* Input rows *
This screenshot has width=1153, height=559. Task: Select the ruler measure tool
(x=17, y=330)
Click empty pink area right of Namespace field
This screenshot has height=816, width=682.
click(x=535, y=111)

* Task objective *
In every entry, change "ruler measure tool" to "measuring tape tool" and leave everything else unchanged.

* Answer below *
This screenshot has width=1153, height=559. Task: Select the measuring tape tool
(x=17, y=330)
Click empty pink area right of Namespace field
This screenshot has height=816, width=682.
click(x=535, y=111)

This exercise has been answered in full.